(Dataset excerpts begins)

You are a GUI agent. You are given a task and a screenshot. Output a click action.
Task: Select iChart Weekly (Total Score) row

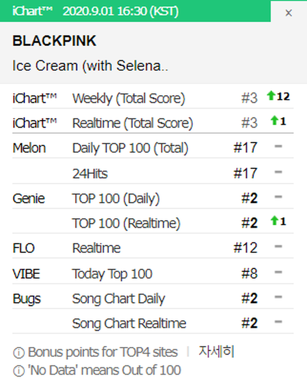coord(128,98)
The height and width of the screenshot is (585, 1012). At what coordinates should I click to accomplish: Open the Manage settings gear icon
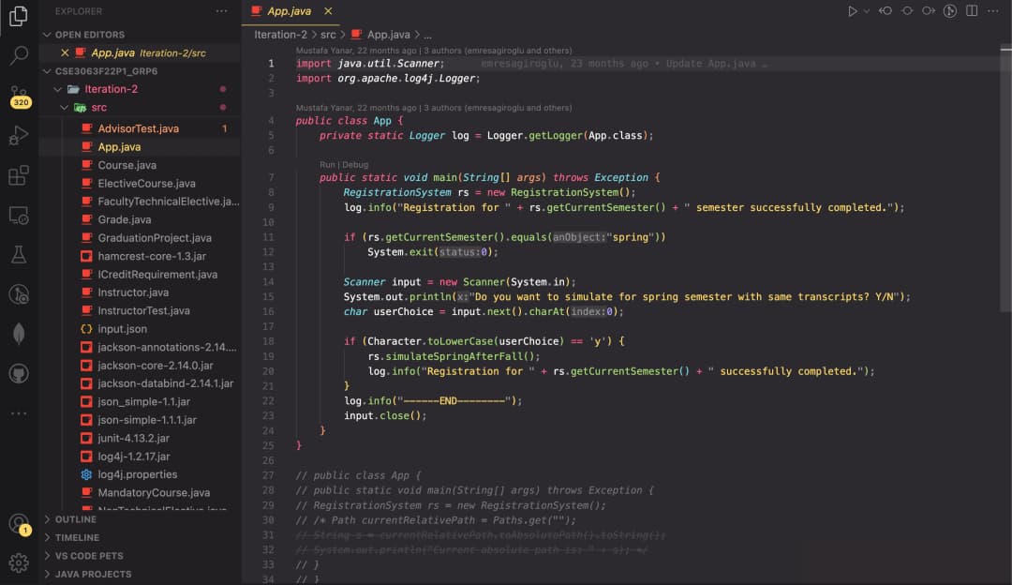(x=18, y=563)
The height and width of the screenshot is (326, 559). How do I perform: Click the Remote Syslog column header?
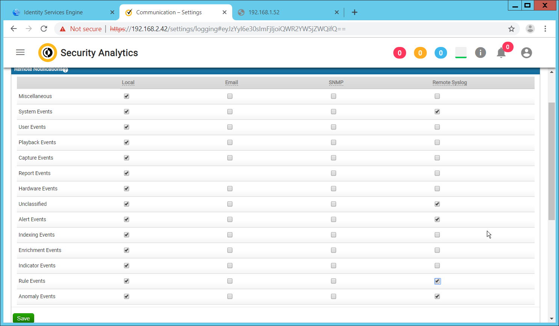pyautogui.click(x=449, y=83)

(Dataset excerpts ends)

Exercise objective: Please retype the lines from the one that contains "Task: Select iChart Weekly (Total Score) row" through the final line of the data, both included, without any pictures.

Problem solution:
Task: Select iChart Weekly (Total Score) row

coord(128,98)
The height and width of the screenshot is (585, 1012). At what coordinates should I click to accomplish: Open the Manage settings gear icon
(x=18, y=563)
The height and width of the screenshot is (326, 559). How do I perform: Click the Remote Syslog column header?
pyautogui.click(x=449, y=83)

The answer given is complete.